La siguiente mañana eché un par de horas en visitar el Museo Arqueológico de la ciudad. Es pequeño, humilde, pero contiene algunas piezas de interés; en especial dos cabezas en mármol de Alejandro donde se aprecia esa leve inclinación de la cabeza que destacaba Plutarco. Me llamó la atención, también, la escultura de una «supuesta» Afrodita, según reza en el cartel explicativo, decapitada y con las piernas mutiladas. Era una hembra púdica, que con un brazo se cubría los pechos y con el otro intentaba subirse la túnica hasta tapar a medias el pubis. La escultura, desde luego, transmitía una llamarada de carga erótica, en ese que enseño pero no enseño. ¿Puede concebirse una Afrodita pudorosa? Desde luego que sí: en el pudor fingido hay siempre una gran carga de sensualidad y, sin duda, aunque careciese de cabeza, y sin ella de sonrisa, aquel torso del museo, el cuerpo a medio vestir del mármol, no podía ser otro que el de la eterna diva del amor.

Me asomé más tarde a las ruinas del teatro romano, donde quizá Cleopatra y Marco Antonio asistieron alguna vez que otra a las representaciones de las obras de los grandes trágicos atenienses. Es un descampado arruinado donde muerde el fuego del verano con hambre asesina. Así que busqué de nuevo las sombras de las frescas calles de la ciudad vieja. La gente se arremolinaba en un cruce de la avenida Horreya, en torno a varios coches de policía y dos ambulancias: sobre el asfalto brillaba un charco de sangre fresca y roja, en la que nadaban restos de masa encefálica. Sin duda era la sangre de uno de los hábiles toreadores de coches de las calles de Alejandría. Esta vez, para su desgracia, le había pillado el toro.

Dicen que la biblioteca de Alejandría, cuyo emplazamiento exacto se desconoce, pudo estar situada en la esquina de la calle Nabi Danyal con la avenida Horreya, y que se encontraría debajo de la mezquita de Abdel Rizaq el Wafai.

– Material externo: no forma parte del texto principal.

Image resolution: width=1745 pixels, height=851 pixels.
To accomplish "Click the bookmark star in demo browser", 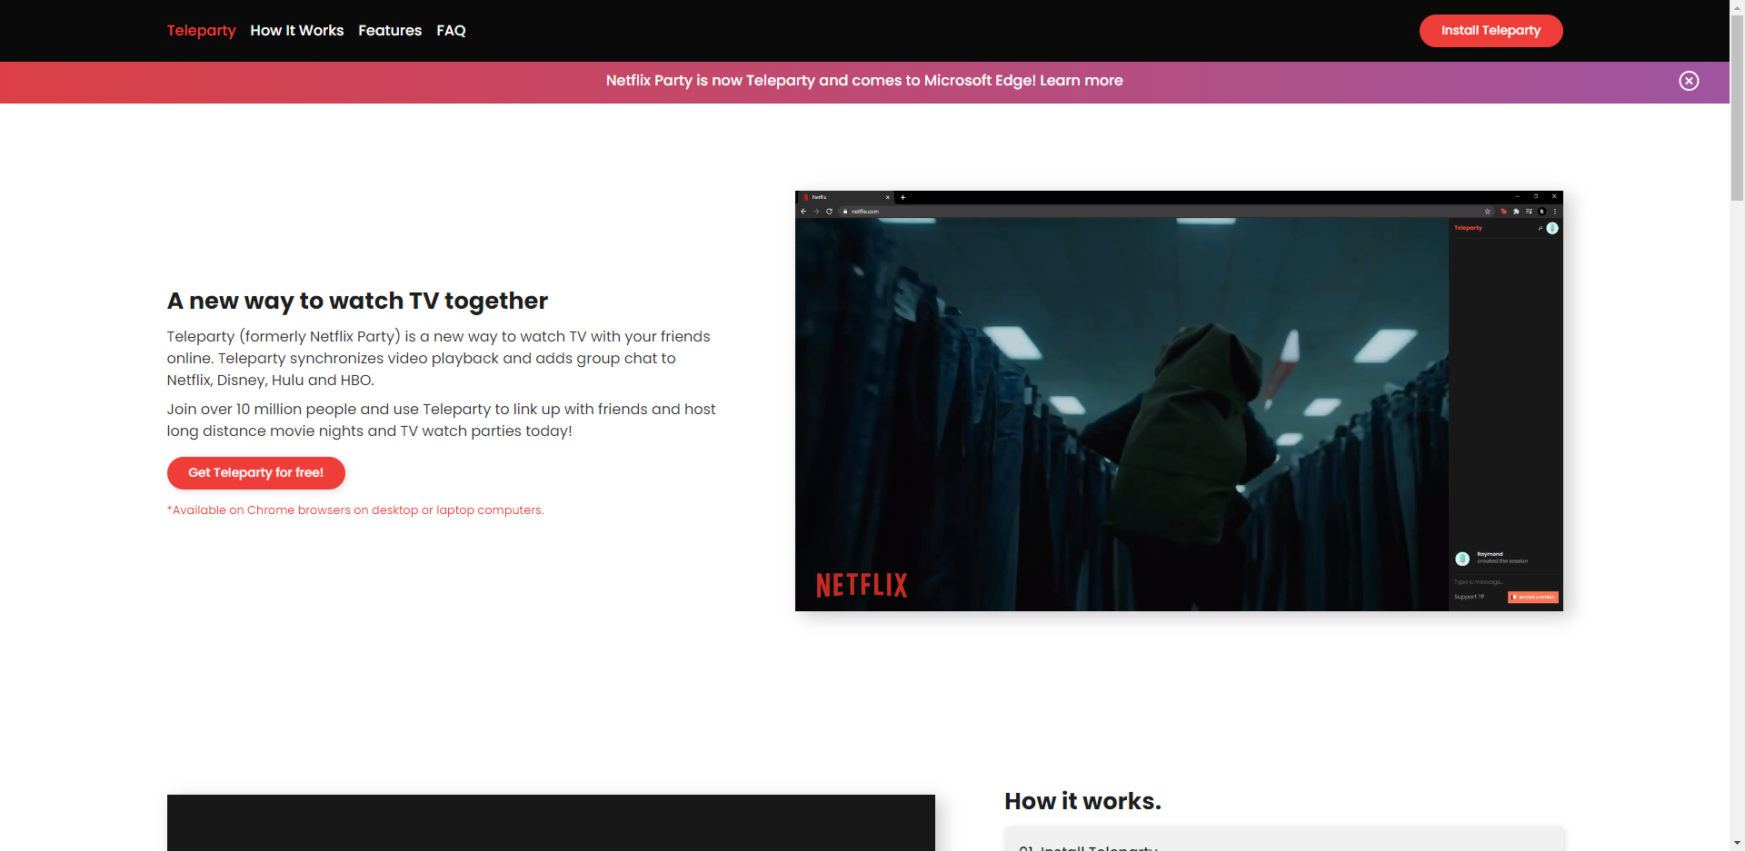I will 1488,212.
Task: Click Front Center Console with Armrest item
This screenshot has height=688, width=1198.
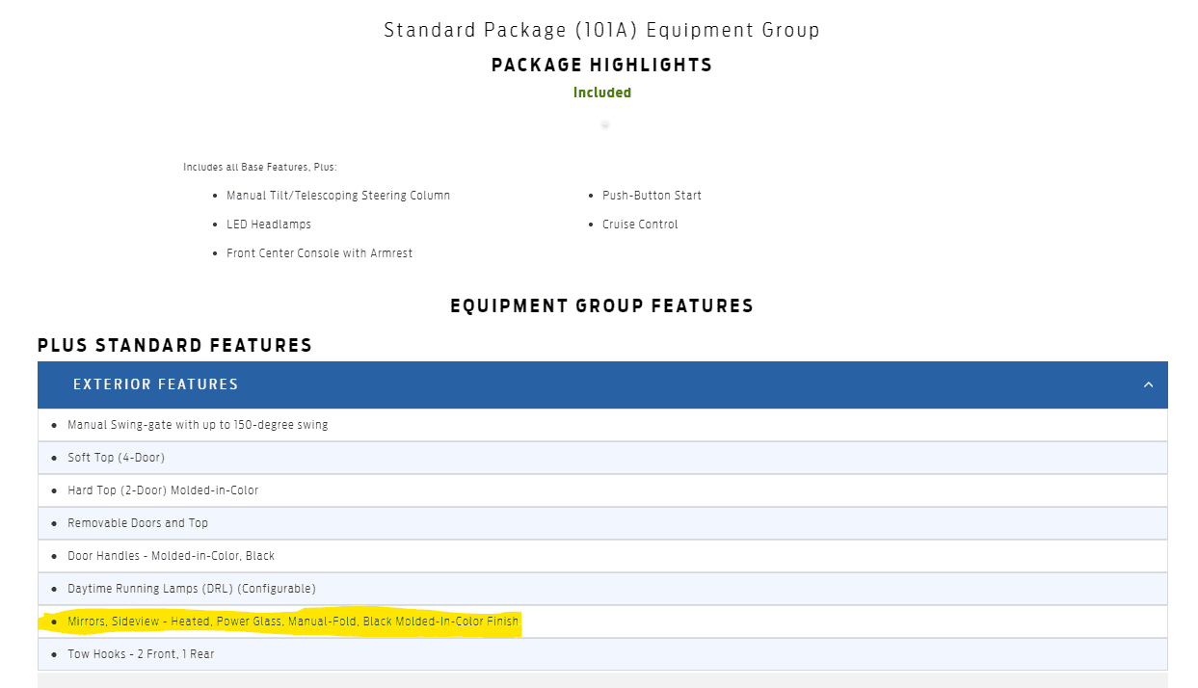Action: tap(320, 253)
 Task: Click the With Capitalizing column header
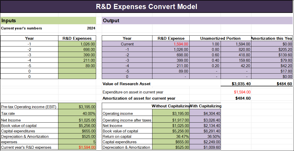[x=205, y=106]
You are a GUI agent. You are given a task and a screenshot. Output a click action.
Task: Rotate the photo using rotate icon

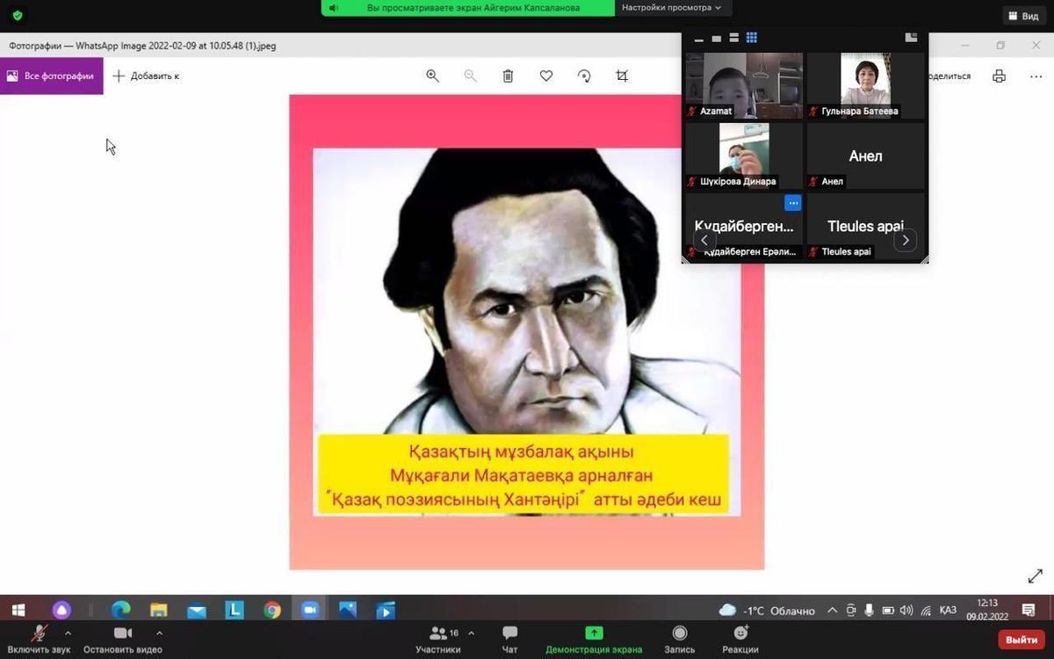point(584,76)
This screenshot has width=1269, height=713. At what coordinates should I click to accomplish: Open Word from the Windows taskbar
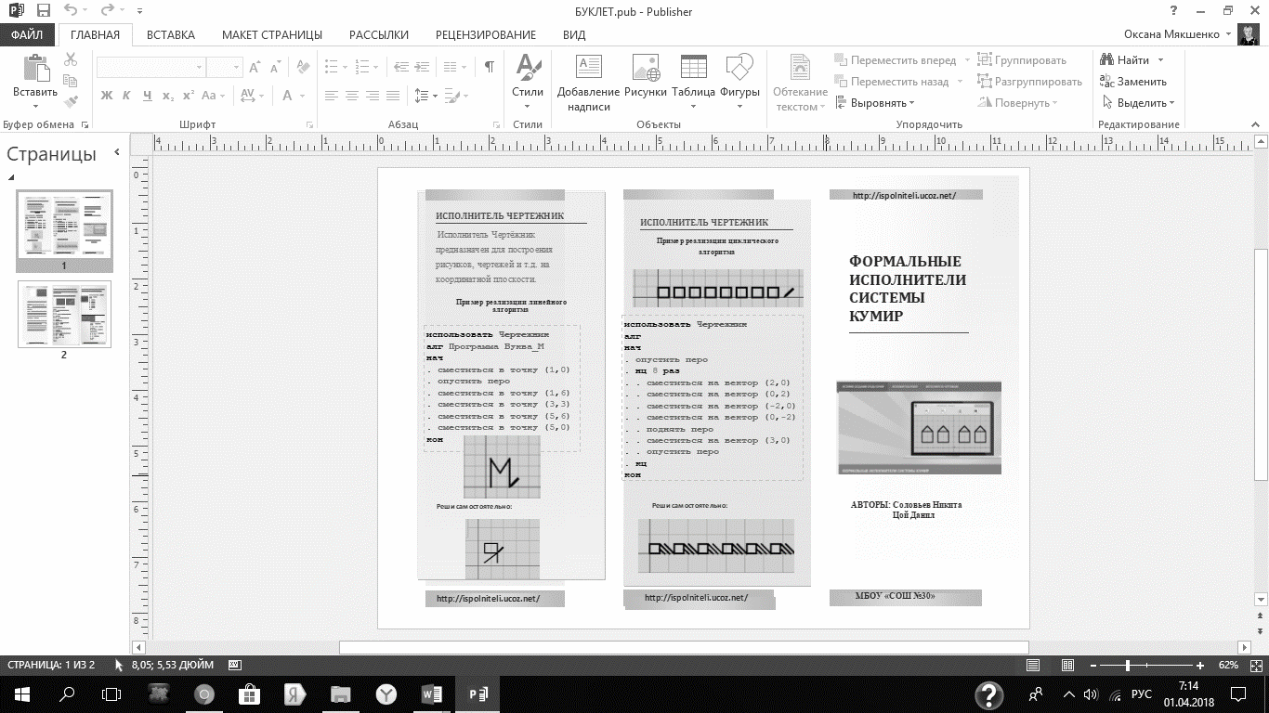pyautogui.click(x=432, y=694)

Hay quien asegura que las dos columnas de mármol que flanquean la entrada del templo actual pertenecieron al Mouseion. Tal vez no son más que creencias populares, ganas de darle vueltas a lo que no se sabe con certeza. No obstante, en los alrededores de la mezquita, abundaban los vendedores de libros de lance, expuestos en el suelo, sobre alfombras: tomos escritos en árabe en su mayoría, y algunas novelas, en inglés o francés, de asunto policial o erótico. Nada que ver, desde luego, con lo que pudo ser el contenido de la gran biblioteca del Mouseion. Pero libros al fin y al cabo.